REQUIRED TASKS:
1. Copy the trapping forum thread word for word, from "I have this" up to and including "(Aug 31, 2005)".
2. In the trapping forum thread, does each statement below agree with the thread? Answer yes or no for each, and quote the words that decide it.
(a) The dirt mound held scraps from building the poster's house.
(b) The poster put bait in the trap set in front of the hole.
(c) The poster lives in Georgia.
3. How would the forum thread about the trapping question go on? Extend it from its final line.

# Trapping question



## predator hunter (May 4, 2006)

I have this 8 foot dirt mound in the woods that we used for all the scraps when we were building my house. 6 years later the brush has completley took over. I noticed a hole about 12' x 12' and I dont have any idea what might be living in it. I put a trap infront of the whole but I didnt put any bait in it. Any idea what this might be?


----------



## cya_coyote (Aug 31, 2005)

don't know where you are from, but rabbit, skunk, groundhog, badger... a lot of different animals dig holes, burrows, and dens...

cya

:sniper:


----------



## predator hunter (May 4, 2006)

I live in georgia. Ive heard something pretty big running around in the woods but the other day I shot an opossum and havent heard anymore rucus.


----------



## M*F (Nov 3, 2006)

Sasquatch


----------



## smitty223 (Mar 31, 2006)

DATA RECORDS:

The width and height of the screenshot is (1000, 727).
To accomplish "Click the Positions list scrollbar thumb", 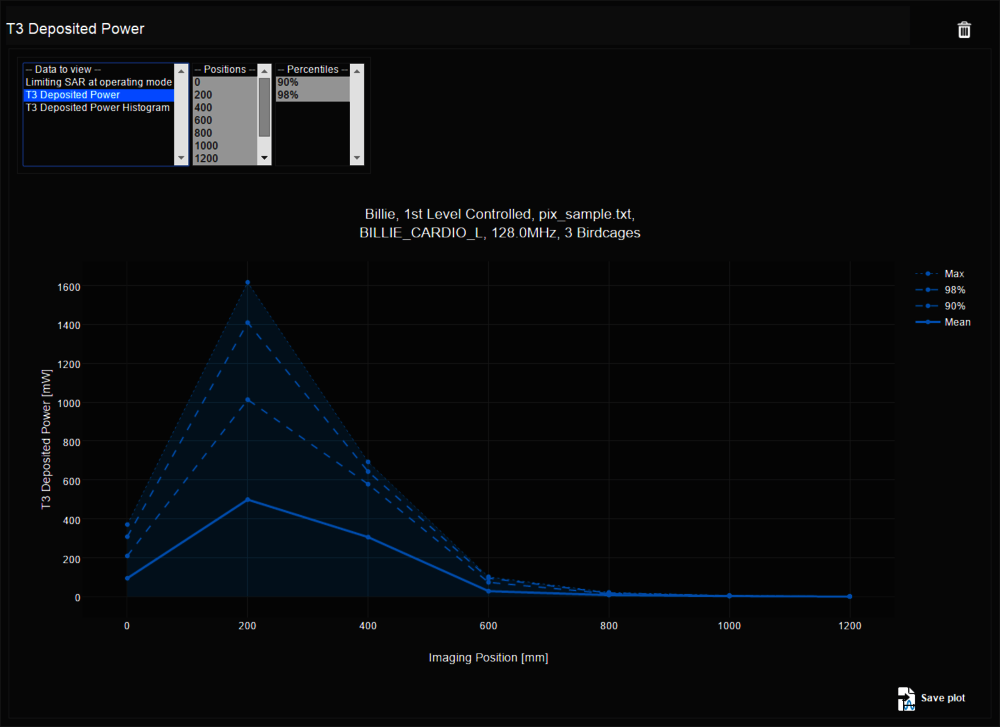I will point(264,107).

...

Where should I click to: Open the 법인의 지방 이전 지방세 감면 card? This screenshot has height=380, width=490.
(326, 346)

--

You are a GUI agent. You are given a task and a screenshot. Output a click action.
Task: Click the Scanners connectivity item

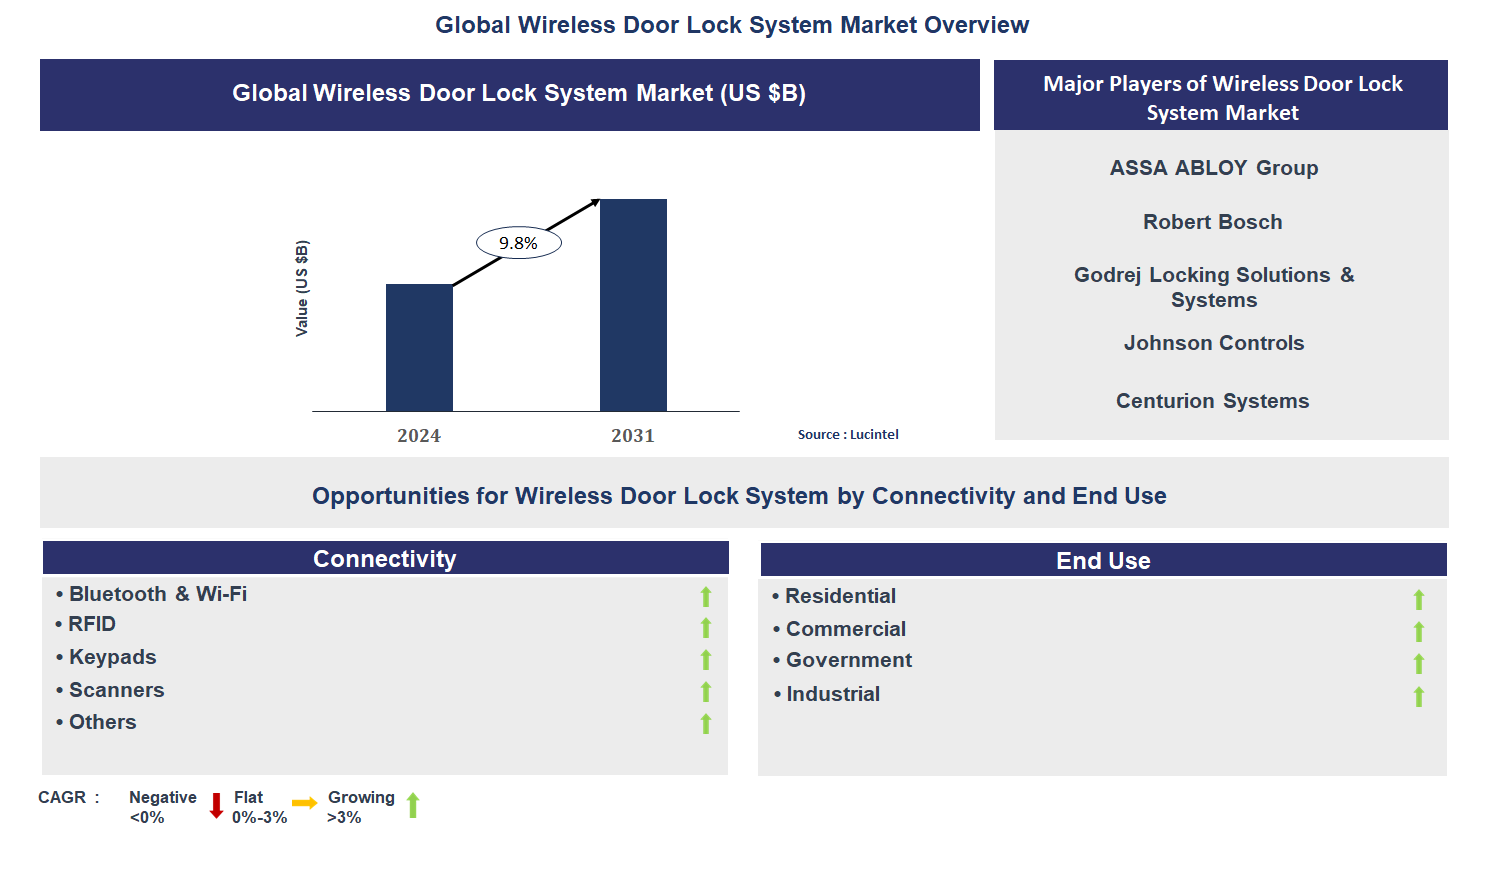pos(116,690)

ANSWERS FOR THE EXERCISE:
1.
I have this 8 foot dirt mound in the woods that we used for all the scraps when we were building my house. 6 years later the brush has completley took over. I noticed a hole about 12' x 12' and I dont have any idea what might be living in it. I put a trap infront of the whole but I didnt put any bait in it. Any idea what this might be?


----------



## cya_coyote (Aug 31, 2005)

2.
(a) Yes: "we used for all the scraps when we were building my house"
(b) No: "I didnt put any bait in it"
(c) Yes: "I live in georgia."

3.
M*F said:


> Sasquatch


 :lol:

I was gonna say Chupacabra...

Seriously, next time it's muddy see if you notice any tracks around the den.

Smitty


----------



## predator hunter (May 4, 2006)

Alright. I will do it. Or I can stick some fire works up there.


----------



## smitty223 (Mar 31, 2006)

I know you're kidding about the fireworks.....but check your reg's before setting at the den entrance. Some States prohibit it.

Smitty


----------



## predator hunter (May 4, 2006)

Yea I might want to check in to that I dont want to get in trouble with the game warden.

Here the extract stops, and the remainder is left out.